Stud Fam Plann. 1987 Jan-Feb; 18(1): 1-21.
The role of traditional fertility regulation in Sri Lanka.
Among the countries of South Asia, Sri Lanka, with a birth rate of 26 per 1,000, has achieved by far the lowest fertility level. The research reported here shows that at least half of all fertility control there is still practiced by means other than those offered by the national family planning program. This paper reports on an investigation carried out by the Sri Lankan Department of Census and Statistics, employing a micro-approach to demographic research, on the levels of "traditional" methods of family planning and attitudes toward the practice of both modern and traditional contraception. It is shown that knowledge of rhythm was diffused throughout society as the cost of raising children increased during a period when other methods of family planning were not easily accessible. These traditional methods were employed efficiently and their high level of continued use arises from strong cultural resistance to the pill and IUD, based upon local interpretations of how these methods function.
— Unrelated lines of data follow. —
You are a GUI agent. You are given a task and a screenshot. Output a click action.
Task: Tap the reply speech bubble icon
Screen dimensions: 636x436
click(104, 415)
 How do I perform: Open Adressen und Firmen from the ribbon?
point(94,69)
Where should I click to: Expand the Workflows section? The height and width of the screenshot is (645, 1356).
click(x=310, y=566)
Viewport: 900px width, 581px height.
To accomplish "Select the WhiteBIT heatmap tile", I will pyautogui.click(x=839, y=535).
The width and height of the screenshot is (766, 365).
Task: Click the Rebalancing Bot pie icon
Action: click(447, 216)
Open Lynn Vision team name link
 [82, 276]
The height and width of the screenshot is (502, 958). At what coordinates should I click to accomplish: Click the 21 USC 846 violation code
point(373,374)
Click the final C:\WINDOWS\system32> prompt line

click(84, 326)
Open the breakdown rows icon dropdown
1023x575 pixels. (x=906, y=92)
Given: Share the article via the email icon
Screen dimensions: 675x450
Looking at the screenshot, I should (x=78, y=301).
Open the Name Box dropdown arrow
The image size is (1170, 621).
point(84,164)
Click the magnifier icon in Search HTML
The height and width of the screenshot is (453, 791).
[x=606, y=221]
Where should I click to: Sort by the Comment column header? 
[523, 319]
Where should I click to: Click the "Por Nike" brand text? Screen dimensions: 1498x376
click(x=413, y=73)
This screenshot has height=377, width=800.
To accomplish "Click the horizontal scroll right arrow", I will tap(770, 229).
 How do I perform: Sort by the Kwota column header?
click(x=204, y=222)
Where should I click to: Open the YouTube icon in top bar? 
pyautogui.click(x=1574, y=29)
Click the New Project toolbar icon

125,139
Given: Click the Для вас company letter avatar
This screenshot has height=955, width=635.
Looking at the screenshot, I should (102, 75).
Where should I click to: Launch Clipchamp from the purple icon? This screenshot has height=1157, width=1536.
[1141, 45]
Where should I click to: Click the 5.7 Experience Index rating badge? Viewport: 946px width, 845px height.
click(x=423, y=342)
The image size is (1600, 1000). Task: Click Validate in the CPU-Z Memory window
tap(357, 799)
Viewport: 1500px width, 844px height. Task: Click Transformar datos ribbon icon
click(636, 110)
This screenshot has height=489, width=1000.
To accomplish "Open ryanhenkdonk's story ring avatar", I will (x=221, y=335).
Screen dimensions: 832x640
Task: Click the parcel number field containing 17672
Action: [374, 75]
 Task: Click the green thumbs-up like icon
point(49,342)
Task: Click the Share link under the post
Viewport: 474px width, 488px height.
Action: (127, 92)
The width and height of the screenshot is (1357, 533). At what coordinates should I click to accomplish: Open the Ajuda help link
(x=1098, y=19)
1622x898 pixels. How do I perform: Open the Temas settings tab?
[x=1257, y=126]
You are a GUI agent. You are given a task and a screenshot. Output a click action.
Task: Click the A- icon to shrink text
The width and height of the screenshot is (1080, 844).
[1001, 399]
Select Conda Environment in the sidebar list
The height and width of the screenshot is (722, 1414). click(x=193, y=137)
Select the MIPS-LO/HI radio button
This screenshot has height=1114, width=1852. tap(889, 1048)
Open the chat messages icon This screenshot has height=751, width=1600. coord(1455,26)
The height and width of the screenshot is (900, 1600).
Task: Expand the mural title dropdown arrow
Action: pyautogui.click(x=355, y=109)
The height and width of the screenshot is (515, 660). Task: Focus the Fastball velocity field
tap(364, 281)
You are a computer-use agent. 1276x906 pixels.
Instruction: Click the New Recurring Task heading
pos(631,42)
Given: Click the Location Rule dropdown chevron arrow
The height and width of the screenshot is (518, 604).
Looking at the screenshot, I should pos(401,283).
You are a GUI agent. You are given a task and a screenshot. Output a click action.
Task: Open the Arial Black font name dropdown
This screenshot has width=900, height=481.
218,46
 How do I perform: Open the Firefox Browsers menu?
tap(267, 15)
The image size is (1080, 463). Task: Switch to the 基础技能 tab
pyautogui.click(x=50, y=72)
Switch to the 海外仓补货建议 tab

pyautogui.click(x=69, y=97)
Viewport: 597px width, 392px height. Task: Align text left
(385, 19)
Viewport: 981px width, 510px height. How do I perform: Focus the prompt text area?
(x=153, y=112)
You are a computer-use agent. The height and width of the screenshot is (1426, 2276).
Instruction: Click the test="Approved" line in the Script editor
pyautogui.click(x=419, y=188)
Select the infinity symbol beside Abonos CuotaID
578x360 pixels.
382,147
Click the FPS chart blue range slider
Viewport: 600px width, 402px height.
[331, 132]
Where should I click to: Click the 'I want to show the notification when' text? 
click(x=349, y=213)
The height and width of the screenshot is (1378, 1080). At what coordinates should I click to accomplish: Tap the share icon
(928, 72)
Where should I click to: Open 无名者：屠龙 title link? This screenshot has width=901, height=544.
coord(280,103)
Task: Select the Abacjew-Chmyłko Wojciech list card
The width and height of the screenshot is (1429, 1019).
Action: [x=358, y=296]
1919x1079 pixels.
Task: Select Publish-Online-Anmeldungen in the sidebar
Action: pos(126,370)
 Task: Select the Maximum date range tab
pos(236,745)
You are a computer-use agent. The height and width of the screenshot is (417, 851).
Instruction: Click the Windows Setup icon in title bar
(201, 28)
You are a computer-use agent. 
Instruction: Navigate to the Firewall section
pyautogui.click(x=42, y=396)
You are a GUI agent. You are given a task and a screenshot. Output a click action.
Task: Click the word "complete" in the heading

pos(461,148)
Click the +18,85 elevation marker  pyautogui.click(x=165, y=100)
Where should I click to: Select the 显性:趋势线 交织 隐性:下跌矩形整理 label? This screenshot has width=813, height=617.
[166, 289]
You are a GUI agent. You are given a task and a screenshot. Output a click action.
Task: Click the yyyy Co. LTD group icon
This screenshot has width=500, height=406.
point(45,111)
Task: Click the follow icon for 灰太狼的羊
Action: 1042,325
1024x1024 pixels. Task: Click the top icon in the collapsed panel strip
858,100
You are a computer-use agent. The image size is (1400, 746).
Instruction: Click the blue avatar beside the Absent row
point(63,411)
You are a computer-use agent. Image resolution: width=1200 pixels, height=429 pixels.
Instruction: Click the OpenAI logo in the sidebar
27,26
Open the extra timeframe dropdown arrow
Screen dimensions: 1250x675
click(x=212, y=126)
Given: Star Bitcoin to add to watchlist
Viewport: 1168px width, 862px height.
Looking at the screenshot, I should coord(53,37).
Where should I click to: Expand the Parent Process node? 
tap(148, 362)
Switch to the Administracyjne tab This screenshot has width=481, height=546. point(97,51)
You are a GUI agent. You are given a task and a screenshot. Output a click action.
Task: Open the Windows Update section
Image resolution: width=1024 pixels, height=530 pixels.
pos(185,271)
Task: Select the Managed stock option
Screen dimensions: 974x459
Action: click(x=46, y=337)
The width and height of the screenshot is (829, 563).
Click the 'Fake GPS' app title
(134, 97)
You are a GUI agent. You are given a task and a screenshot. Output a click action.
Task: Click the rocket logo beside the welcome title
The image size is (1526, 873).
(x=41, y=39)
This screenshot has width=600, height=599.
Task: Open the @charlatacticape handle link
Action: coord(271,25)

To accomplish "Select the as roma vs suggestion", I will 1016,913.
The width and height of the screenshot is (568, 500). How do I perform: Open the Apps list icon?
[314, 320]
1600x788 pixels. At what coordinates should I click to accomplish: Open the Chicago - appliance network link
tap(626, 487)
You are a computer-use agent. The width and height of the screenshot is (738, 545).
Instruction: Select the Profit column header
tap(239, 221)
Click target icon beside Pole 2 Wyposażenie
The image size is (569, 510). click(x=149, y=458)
Thus, any programmatic effort to reduce dependence on traditional family planning might well result in higher fertility levels. In addition, low fertility among Indian Tamil workers on the Tea Estates, as early as the 1950s, probably resulted from a desire (manifested by lower levels of sexual activity and some abortion) to avoid frequent pregnancies, since pregnancy interrupts work that the female Estate workers cannot afford to miss.